Seneca, Moral Letters 29.7


What benefit, then, will that vaunted philosophy confer, whose praises we sing, and which, we are told, is to be preferred to every art and every possession? 

 

Assuredly, it will make you prefer to please yourself rather than the populace, it will make you weigh, and not merely count, men's judgments, it will make you live without fear of gods or men, it will make you either overcome evils or end them. 

 

Otherwise, if I see you applauded by popular acclamation, if your entrance upon the scene is greeted by a roar of cheering and clapping—marks of distinction meet only for actors—if the whole state, even the women and children, sing your praises, how can I help pitying you? For I know what pathway leads to such popularity. Farewell. 
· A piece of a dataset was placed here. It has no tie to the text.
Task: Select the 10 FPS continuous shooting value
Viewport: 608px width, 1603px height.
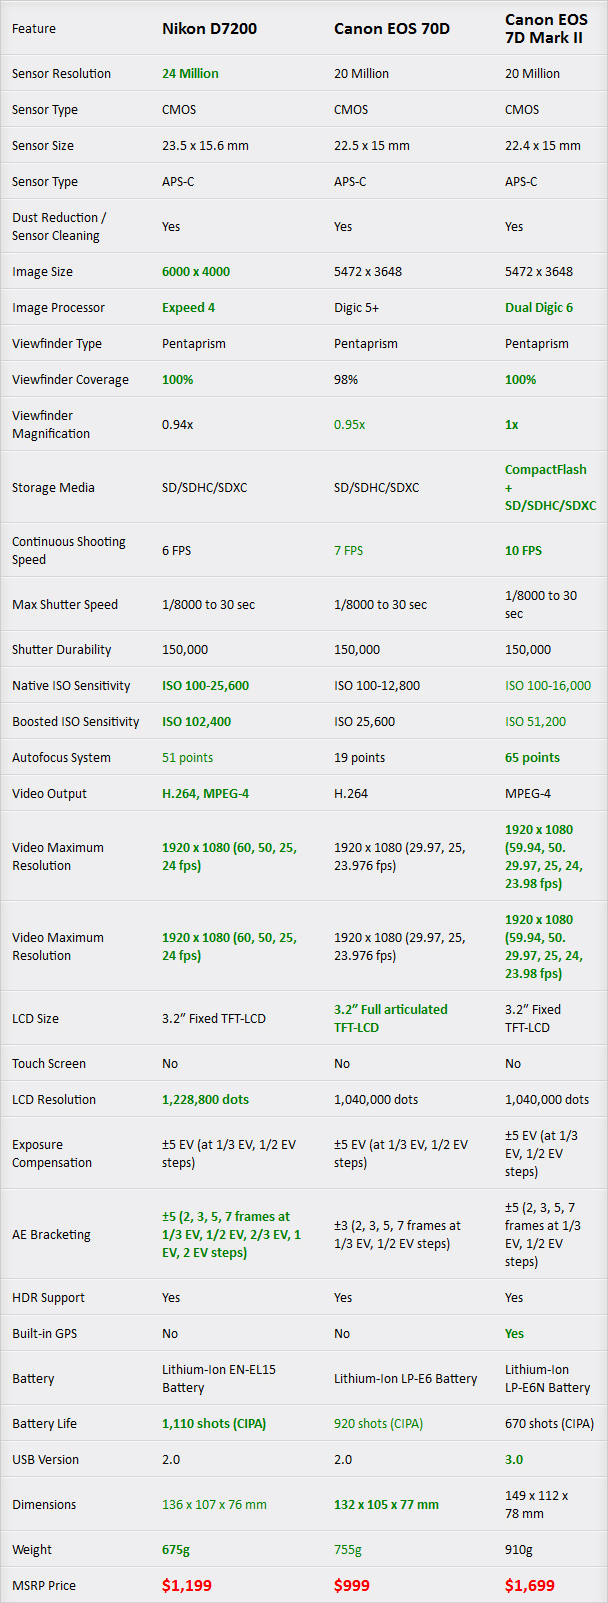Action: point(523,551)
—from Seneca, Moral Letters 29 

 

I have often come across deeply philosophical folks who would never presume to call themselves philosophers, and I have rarely come across self-proclaimed scholars who pay much attention to the actual task of falling in love with the true, the good, and the beautiful. 

 

Once the illusion of a career gets in the way, as distinct from a vocation, the tendency is to confuse the style with the substance, the profits for the principles. “What will this get me?” is then the watchword, not “How should I live?” It is the same in the world of business, law, or government as it is in the world of academics. 

 

And no, I do not mean arranging the circumstances we prefer to live in comfort, but discovering the values we need to find some peace of mind. You know the difference just as well as I, so let’s not squabble as if we were trying to outdo one another—that way lies the perdition we must both desperately seek to avoid. 

 

Once it degrades into putting on a show, playing the game, or dying with the most toys, we rightly deserve pity over praise, for we have abandoned being for the sake of seeming; chicanery may momentarily fool the befuddled outsider, and for all that it never allows us the ultimate satisfaction of fooling ourselves. 

 

From the first time I read this letter, I took a special note of Seneca’s distinction between prudently weighing the opinions of others and merely counting the opinions of others. Most have advised me to follow the trail of acclaim, and a few have advised me to shun it completely, but Seneca, as he so often does, finds the middle ground. 

 

It does matter what someone else might think, though it does not matter in the sense to which we are accustomed: discern the true from the false, the right from the wrong, and then form your own judgment from what you have learned. 

 

It is in what sorts of people approve, not in the number of people who approve, and even then the endorsements are a means to the virtues, not the virtues a means to the endorsements. 

 

Having dabbled somewhat at the edges of the professional world, I do know a little bit about it. Having spent his entire life at the center of Roman politics, and still keeping a hold of his soul, Seneca knew quite a bit about it. I am inclined to heed his guidance.